The statutory pension fund, which manages around DKK770bn (€103bn) in assets, announced at the 2015 IPE Conference in Barcelona that its DKK100bn investment portfolio would now be separated into “interest rate factor”, “inflation factor”, “equity factor” and “other factors” groupings.

This is a change from the previous construction, which involved five risk “classes” – commodities, credit, inflation, equity and interest rates.

Carsten Stendevad, chief executive at ATP, said: “Since 2006, we’ve thought about risk classes and risk budgets, and that’s been very ingrained in us.

“Over the past two and a half years, we’ve done a major overhaul of how we think about it, how we analyse it.”

ATP splits its assets into an investment portfolio, consisting of its bonus reserves, which are worth around DKK100bn, and a much larger hedging portfolio worth about DKK670bn, which is designed to back its pension guarantees.

The new investment portfolio shape is still a work in progress and will be announced officially with the pension fund’s year-end results in January, Stendevad said.

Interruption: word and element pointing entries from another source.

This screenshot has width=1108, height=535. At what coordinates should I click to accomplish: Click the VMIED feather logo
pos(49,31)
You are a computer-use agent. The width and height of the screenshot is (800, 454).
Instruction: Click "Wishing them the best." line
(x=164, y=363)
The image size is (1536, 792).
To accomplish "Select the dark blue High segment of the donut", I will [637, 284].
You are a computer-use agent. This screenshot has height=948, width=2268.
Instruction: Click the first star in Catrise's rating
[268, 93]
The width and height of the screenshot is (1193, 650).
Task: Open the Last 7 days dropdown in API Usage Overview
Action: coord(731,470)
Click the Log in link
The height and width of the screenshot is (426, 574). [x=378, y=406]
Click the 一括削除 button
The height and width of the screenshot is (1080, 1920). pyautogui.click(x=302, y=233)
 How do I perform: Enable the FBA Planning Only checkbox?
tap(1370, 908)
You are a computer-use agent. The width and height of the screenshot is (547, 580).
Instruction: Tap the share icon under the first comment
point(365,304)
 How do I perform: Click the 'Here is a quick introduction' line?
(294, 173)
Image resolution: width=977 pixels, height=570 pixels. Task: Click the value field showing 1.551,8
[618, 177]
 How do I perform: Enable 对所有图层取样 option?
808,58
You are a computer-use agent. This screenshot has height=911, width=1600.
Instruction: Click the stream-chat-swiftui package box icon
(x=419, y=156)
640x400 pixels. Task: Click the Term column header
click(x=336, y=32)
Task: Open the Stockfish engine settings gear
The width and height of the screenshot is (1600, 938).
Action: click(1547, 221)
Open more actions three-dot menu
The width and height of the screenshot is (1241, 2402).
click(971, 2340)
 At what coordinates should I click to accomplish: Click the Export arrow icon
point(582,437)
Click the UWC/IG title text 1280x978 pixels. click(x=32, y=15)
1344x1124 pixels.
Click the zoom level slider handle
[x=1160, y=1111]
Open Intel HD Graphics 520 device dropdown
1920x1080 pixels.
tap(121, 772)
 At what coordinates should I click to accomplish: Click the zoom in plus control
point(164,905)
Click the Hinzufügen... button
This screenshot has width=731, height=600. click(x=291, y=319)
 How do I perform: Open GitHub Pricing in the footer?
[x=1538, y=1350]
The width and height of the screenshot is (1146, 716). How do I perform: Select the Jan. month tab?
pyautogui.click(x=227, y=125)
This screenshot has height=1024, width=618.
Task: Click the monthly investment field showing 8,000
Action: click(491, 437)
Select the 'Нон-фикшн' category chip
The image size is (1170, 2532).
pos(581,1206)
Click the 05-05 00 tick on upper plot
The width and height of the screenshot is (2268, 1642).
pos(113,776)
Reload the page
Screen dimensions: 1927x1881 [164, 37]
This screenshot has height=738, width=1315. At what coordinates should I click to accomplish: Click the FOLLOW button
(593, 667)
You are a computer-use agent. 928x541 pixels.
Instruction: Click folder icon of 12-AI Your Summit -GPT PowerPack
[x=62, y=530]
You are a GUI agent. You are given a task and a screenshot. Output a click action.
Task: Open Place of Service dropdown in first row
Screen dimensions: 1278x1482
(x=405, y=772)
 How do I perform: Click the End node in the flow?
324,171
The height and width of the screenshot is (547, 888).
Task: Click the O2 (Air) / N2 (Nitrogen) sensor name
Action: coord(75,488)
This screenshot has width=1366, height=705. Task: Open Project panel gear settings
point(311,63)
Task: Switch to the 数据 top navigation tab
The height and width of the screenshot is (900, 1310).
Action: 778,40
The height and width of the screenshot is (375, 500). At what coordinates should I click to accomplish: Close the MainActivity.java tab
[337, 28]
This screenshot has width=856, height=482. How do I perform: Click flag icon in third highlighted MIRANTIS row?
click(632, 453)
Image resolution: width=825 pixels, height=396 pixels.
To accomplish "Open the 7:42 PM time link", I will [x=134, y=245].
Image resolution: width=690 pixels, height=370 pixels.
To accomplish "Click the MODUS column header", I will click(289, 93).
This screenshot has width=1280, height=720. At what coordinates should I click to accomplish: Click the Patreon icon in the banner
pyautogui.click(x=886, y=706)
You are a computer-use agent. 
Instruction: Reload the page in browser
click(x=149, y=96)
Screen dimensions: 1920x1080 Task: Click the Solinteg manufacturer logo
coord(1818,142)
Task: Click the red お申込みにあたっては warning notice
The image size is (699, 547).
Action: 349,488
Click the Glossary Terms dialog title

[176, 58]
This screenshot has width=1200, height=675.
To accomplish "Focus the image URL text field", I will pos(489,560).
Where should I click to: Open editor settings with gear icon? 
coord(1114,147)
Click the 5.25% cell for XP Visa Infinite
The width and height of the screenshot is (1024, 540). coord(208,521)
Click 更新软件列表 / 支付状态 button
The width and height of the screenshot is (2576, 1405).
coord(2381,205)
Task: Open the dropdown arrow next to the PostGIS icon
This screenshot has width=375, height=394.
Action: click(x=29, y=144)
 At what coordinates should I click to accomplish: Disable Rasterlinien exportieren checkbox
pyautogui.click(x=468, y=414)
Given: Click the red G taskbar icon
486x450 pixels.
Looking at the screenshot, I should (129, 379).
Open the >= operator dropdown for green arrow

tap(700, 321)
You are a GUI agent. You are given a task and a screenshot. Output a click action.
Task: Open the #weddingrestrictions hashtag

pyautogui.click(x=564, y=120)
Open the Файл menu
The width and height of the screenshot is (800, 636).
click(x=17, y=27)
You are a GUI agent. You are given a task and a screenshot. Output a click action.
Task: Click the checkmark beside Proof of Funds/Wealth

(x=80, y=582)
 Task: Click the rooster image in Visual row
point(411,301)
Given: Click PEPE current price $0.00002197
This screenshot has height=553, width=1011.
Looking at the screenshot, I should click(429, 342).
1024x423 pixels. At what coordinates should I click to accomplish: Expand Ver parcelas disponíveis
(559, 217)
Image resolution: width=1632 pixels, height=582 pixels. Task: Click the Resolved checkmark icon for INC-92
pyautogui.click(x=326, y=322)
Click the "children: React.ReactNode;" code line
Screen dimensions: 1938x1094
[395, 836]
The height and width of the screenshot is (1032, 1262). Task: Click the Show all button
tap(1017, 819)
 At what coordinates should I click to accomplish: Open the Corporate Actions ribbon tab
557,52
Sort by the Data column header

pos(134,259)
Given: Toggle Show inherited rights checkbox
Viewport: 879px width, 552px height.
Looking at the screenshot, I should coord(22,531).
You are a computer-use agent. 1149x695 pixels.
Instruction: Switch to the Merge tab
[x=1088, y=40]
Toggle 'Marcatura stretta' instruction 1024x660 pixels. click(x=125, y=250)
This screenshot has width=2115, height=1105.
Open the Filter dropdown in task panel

The strategic changes ATP has been gradually making since 2013, encompassing many areas of its operation, have been prompted by problems facing the fund such as low interest rates, changing diversification patterns between asset types and the significant drop in market liquidity over the last 13 years, he said.

ATP had been concerned that a portfolio construction approach centred around traditional asset classes overestimated the amount of diversification actually achieved.

“We have gone a different way, thinking very intensively about risk factors,” Stendevad said.

The team behind the move had questioned, for example, whether real estate and infrastructure were really very different, or whether they could somehow be broken down into some common risk factors.

“From now on, every single investment we have we decompose it into four risk factors,” Stendevad said.

Commodities are now included within the inflation factor group, while unlisted equities are largely included in the equity factor group but partially in the “other factors” group. 

Index-linked bonds are included in both interest rate factor and inflation factor groups, while corporate bonds fall within the interest rate factor group and the equity factor group.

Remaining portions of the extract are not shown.